In July 2022, the foundation announced the expansion of the Bildungscampus in Heilbronn. Groundbreaking on the new site took place on 5 May 2025.

== Activities ==

=== Current ===

- Bildungscampus Heilbronn:
  - Akademie für Innovative Bildung und Management Heilbronn-Franken gemeinnützige GmbH (aim)
  - Heilbronn University Campus
  - Baden-Württemberg Cooperative State University Heilbronn
  - TUM (Technical University of Munich) Campus Heilbronn (32 endowed professorships in Heilbronn, 9 in Munich)
  - Erzieherakademie
  - Programming school 42
  - Campus Founders
  - Ferdinand-Steinbeis-Institut FSTI
  - Fraunhofer IAO and Fraunhofer ISI
- Innovation Park Artificial Intelligence (IPAI)
- Experimenta Heilbronn
- Professorships at ETH Zurich

== Criticism ==
The foundation's engagement in higher education has also been viewed critically with regard to possible influence on higher education policy in the state of Baden-Württemberg.
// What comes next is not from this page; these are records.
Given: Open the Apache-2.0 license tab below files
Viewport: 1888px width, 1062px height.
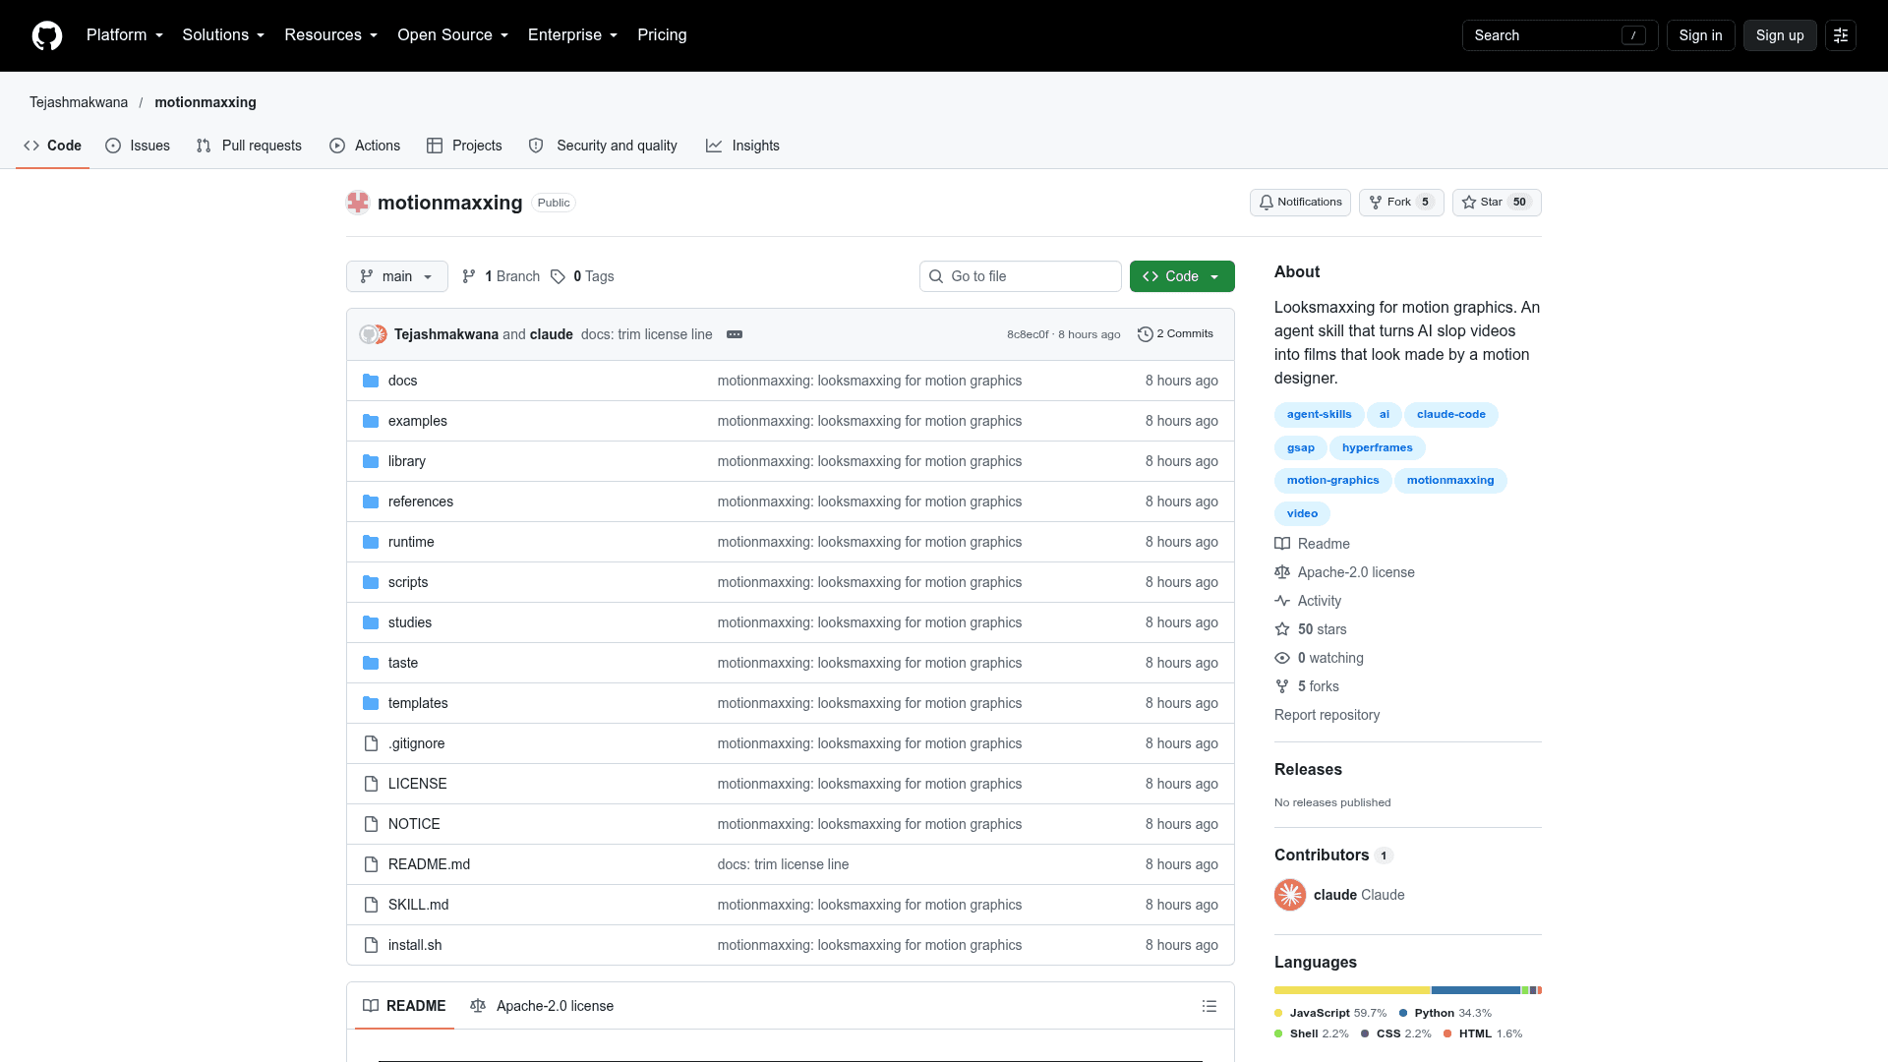Looking at the screenshot, I should (x=542, y=1006).
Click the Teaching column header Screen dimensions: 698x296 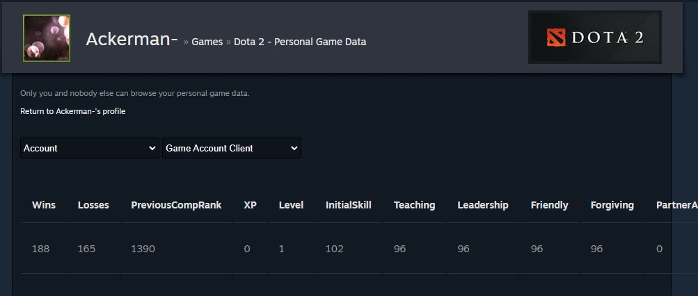(x=415, y=205)

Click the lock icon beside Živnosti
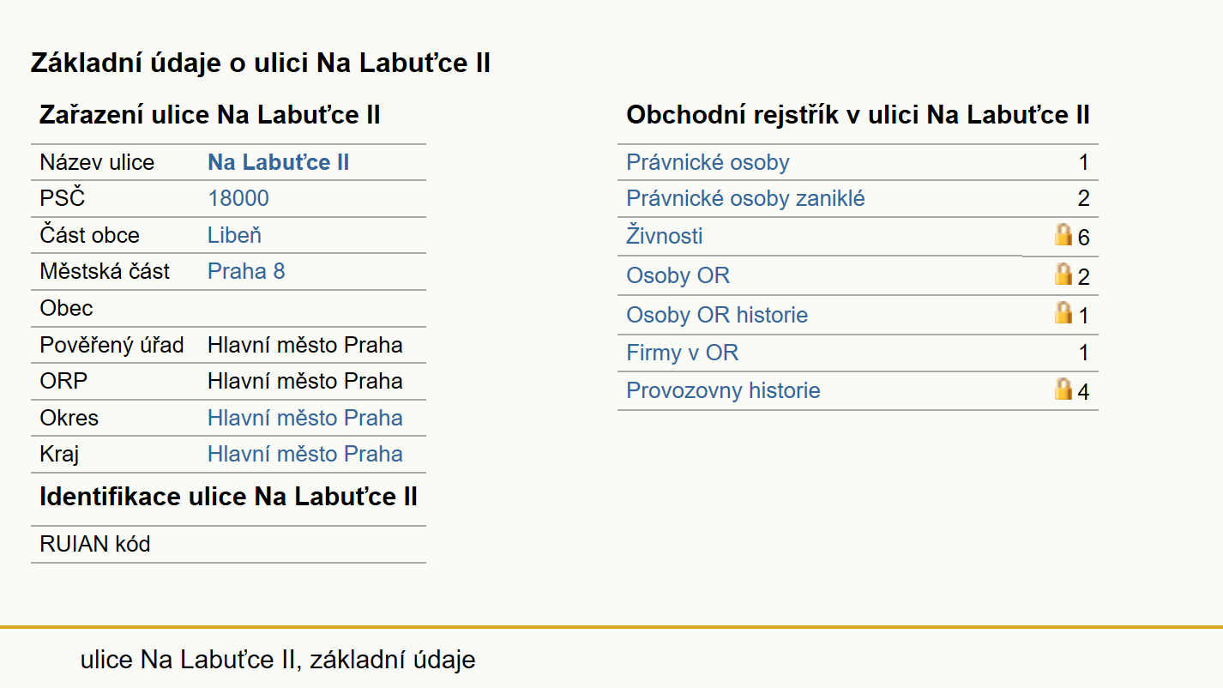click(1063, 235)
The planned establishment of a branch campus of the Bavarian Technical University of Munich in Heilbronn, Baden-Württemberg, was also the subject of political discussions in the Baden-Württemberg state parliament.

The managing director Reinhold Geilsdörfer has also been controversial: while serving as acting president of DHBW, he was already active for the organization. In connection with the establishment of DHBW in Heilbronn, Geilsdörfer also had to face allegations of accepting advantages in favor of Dieter Schwarz Stiftung GmbH. These allegations were completely rejected by the Heilbronn public prosecutor's office after they had already been fully refuted by the Stuttgart public prosecutor's office. Geilsdörfer reserved the right to take legal action against the complainant.

The Bildungscampus is private property owned by the Dieter Schwarz Stiftung. Due to its largely public accessibility, the exercise of private property rights (house rules) is the subject of public discussion. The house rules prohibit, among other things, the consumption of alcohol as well as ball games and inline skating.